Du problème de la mesure des auditoires comme enjeu de la représentation des communautés culturelles dans les médias

Il faut dire que le mandat auquel s’atèle Donald Jean est gigantesque : Les médias répondent aux demandent des citoyens en leur livrant les nouvelles, les programmes et les gens qu’ils désirent voir ou entendre. Et que désire voir un québécois? Du soccer? Un télé-roman avec des personnes issues de communautés culturelles? Sans doute pas. Ce public étant majoritaire, les grands médias font donc peu d’efforts et restent extrêmement conservateurs (comme l’a montré l’intervention du directeur des Sports de Radio-Canada, j’y reviendrai dans un autre billet). D’autant que ce problème est renforcé par les méthodes de mesure de l’audience. Comme l’ont noté plusieurs panélistes provenant de médias multi-ethniques, les minorités ethniques et les autochtones ne sont pas pris en compte par les organismes de mesure de l’audience comme BBM. Résultat : Leur poids est réduit à néant et les grands réseaux ont beau jeu de dire qu’ils offrent au public ce qu’il demande.

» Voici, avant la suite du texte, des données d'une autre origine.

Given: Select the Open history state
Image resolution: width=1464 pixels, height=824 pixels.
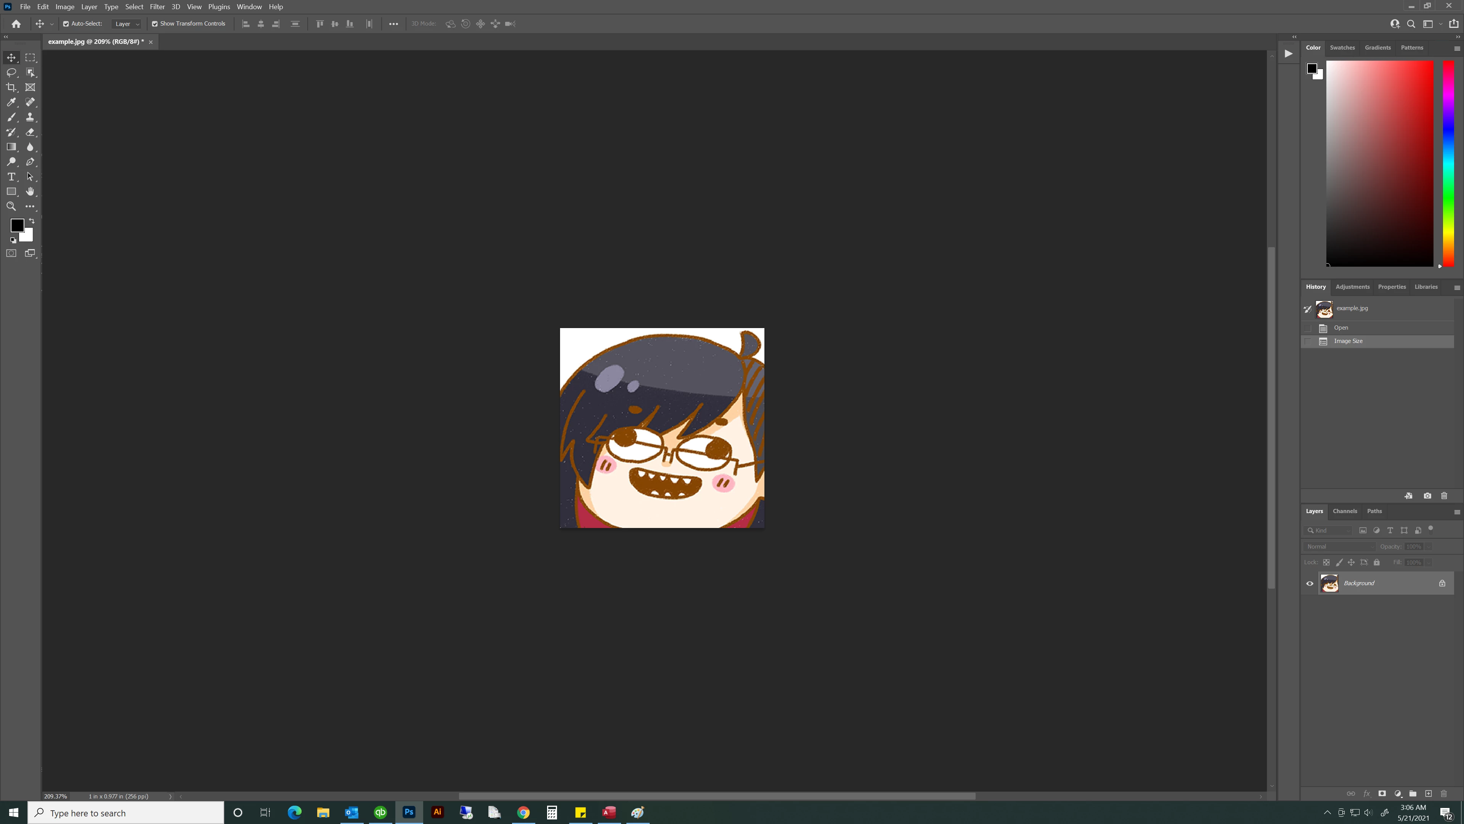Looking at the screenshot, I should [1341, 328].
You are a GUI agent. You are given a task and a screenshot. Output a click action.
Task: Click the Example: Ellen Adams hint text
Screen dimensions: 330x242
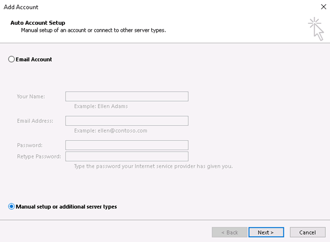(101, 106)
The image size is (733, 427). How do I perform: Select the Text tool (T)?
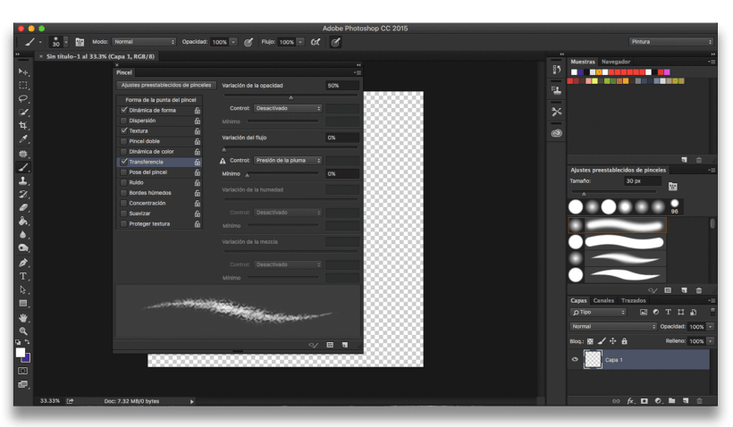click(x=23, y=276)
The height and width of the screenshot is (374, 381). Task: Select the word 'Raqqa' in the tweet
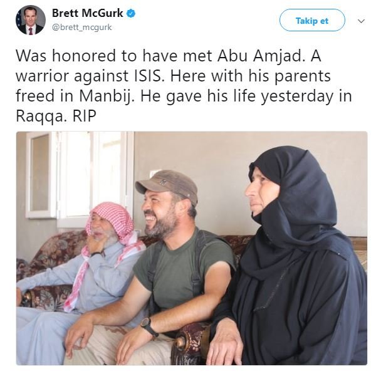point(40,117)
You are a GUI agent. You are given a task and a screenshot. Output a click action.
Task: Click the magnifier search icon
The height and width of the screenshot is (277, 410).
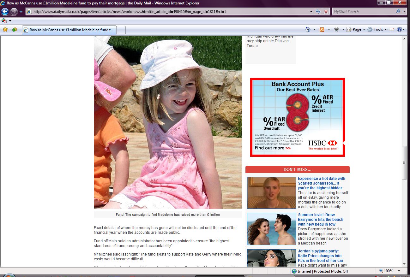398,12
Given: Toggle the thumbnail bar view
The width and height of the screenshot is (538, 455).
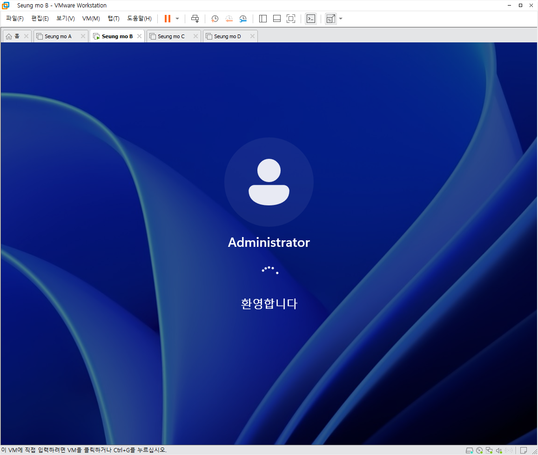Looking at the screenshot, I should [x=277, y=19].
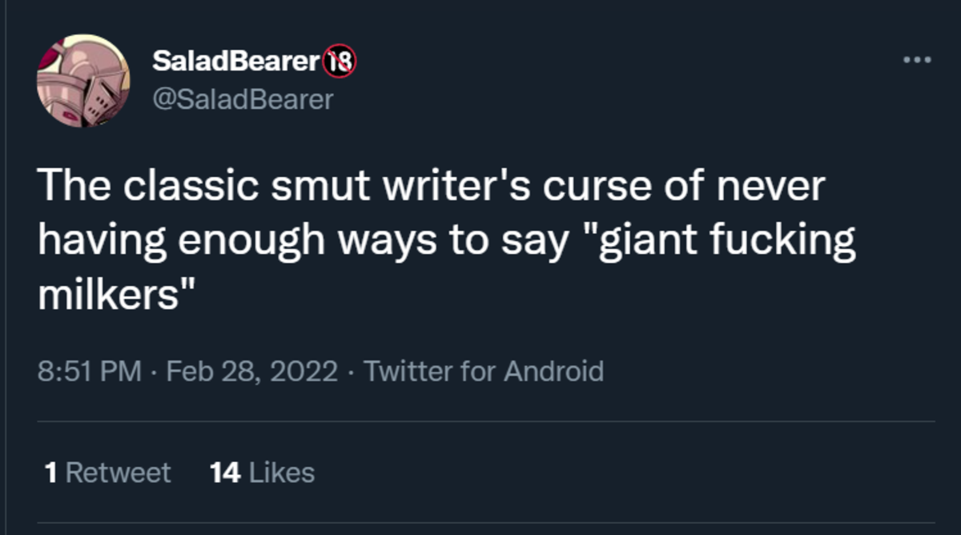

Une réforme de la mesure de l’audience est donc nécessaire. Mais le message parviendra-t-il aux oreilles des personnes concernées? On peut en douter. Du coup, c’est 18% des montréalais qui se retrouvent avec des médias qui ne leur conviennent pas. Le résultat : Une épidémie de paraboles (très souvent illégales comme le notait je crois le directeur général de l’Information de Radio-Canada, qui doit certainement craindre le phénomène) et une grande consommation d’Internet qui permet aux personnes d’origine étrangère d’avoir accès à des médias qui répondent à leurs attentes. On déplore le streaming, mais il faut bien réaliser que l’offre de la télévision québécoise aux communautés culturelles est tellement réduite que ceux-ci n’ont pas le choix de se tourner vers cette solution. Le danger de tout cela est que les communautés culturelles restent repliées sur elles-mêmes et ne connaissent rien ou presque du monde qui les entoure.

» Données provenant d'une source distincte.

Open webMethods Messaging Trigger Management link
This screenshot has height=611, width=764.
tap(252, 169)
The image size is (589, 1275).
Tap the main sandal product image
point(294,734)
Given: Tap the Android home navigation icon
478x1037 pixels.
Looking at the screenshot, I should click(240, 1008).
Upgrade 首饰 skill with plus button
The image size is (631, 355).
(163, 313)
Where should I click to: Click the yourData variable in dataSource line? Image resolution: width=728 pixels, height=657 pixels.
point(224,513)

Il y a encore beaucoup à dire, en fait on pourrait écrire un livre sur le sujet sans difficulté. Je me contenterai de publier prochainement un autre billet revenant succinctement sur la présentation de chacun des participants. Mais déjà on peut saluer cet évènement qui en regroupant des personnes influentes de la télévision pourrait permettre à terme de faire évoluer les choses.